Ddr::Extraction
Pluggable file text and metadata extraction service.
Installation
Add this line to your application's Gemfile:
gem 'ddr-extraction'
And then execute:
$ bundle
Or install it yourself as:
$ gem install ddr-extraction
Dependencies
The gem has no external dependencies of its own. Consult the documentation for each extraction tool used by your configuration.
Configuration
Ddr::Extraction
includes default configurations for Aapche Tika (text and metadata extraction) and FITS (metadata only). Tika is set as the default adapter when one is not specified to the builder.
require "ddr-extraction
Ddr::Extraction.load_defaults!
There are rake tasks for downloading Tika and FITS to expected locations.
rake tika:download
rake fits:download
Configuration Example
Ddr::Extraction.configure do |config|
config.adapters.default = :tika # Use Tika as the default adapter
config.adapters.tika.path = "/path/to/tika-app.jar"

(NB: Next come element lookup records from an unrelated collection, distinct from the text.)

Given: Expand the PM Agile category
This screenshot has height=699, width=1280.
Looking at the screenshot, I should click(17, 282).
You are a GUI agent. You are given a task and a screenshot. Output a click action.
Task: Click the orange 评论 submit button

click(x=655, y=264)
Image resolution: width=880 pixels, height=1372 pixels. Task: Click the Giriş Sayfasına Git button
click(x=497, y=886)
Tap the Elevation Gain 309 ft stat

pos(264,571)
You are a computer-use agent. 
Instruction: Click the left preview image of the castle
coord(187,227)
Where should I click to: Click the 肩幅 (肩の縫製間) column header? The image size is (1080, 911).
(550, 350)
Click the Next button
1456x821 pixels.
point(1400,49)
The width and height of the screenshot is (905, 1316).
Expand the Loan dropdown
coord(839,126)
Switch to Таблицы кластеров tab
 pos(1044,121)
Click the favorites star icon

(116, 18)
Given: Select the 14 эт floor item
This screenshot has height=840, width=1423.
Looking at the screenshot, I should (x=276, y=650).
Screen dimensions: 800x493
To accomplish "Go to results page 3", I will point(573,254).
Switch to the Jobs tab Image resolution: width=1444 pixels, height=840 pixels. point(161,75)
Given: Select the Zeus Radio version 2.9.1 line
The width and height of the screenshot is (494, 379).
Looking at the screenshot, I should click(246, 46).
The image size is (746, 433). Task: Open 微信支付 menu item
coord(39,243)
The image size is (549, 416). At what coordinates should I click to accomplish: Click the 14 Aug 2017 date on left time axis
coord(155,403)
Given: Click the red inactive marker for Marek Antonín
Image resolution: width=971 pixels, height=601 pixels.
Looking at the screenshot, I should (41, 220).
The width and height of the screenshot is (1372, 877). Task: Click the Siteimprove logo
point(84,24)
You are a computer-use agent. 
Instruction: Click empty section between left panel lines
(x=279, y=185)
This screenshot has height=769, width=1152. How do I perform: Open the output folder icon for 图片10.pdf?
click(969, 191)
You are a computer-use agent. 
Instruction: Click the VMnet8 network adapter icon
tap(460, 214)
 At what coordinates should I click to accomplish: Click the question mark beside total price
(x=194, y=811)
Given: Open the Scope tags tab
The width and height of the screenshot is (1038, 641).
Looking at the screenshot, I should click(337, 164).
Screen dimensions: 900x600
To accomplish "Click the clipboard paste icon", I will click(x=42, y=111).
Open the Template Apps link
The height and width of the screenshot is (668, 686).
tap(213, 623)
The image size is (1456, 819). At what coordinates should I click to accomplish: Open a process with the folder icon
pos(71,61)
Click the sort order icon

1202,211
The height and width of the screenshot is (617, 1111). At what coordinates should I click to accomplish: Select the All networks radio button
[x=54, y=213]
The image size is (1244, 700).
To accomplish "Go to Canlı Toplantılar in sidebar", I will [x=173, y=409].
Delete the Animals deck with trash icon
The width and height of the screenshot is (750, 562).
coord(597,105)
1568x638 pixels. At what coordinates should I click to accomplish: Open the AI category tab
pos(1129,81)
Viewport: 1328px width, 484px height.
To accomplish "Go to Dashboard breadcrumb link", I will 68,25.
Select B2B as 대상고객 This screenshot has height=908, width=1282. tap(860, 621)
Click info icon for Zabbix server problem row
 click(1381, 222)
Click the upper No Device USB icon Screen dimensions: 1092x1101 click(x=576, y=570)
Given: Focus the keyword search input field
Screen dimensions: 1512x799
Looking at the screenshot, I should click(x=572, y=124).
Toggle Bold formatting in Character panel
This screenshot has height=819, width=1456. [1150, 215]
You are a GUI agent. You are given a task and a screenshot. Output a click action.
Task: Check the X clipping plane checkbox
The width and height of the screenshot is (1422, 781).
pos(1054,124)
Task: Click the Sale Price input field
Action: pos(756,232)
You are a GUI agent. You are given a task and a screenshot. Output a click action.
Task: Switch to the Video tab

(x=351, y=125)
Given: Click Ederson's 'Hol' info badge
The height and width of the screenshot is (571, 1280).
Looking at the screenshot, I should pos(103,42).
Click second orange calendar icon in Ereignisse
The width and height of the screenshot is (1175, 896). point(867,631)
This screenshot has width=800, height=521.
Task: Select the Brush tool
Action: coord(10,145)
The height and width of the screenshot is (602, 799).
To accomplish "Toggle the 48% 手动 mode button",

config.adapters.fits.path = "/path/to/fits.sh"
end
Usage
>> extractor = Ddr::Extraction.build_extractor
>> text = extractor.extract(:text, "spec/fixtures/sample.docx")
>> puts text.read
This is a sample document.
Contributing
- Fork it ( https://github.com/[my-github-username]/ddr_extractor/fork )
- Create your feature branch (
git checkout -b my-new-feature
) - Commit your changes (
git commit -am 'Add some feature'
) - Push to the branch (
git push origin my-new-feature
) - Create a new Pull Request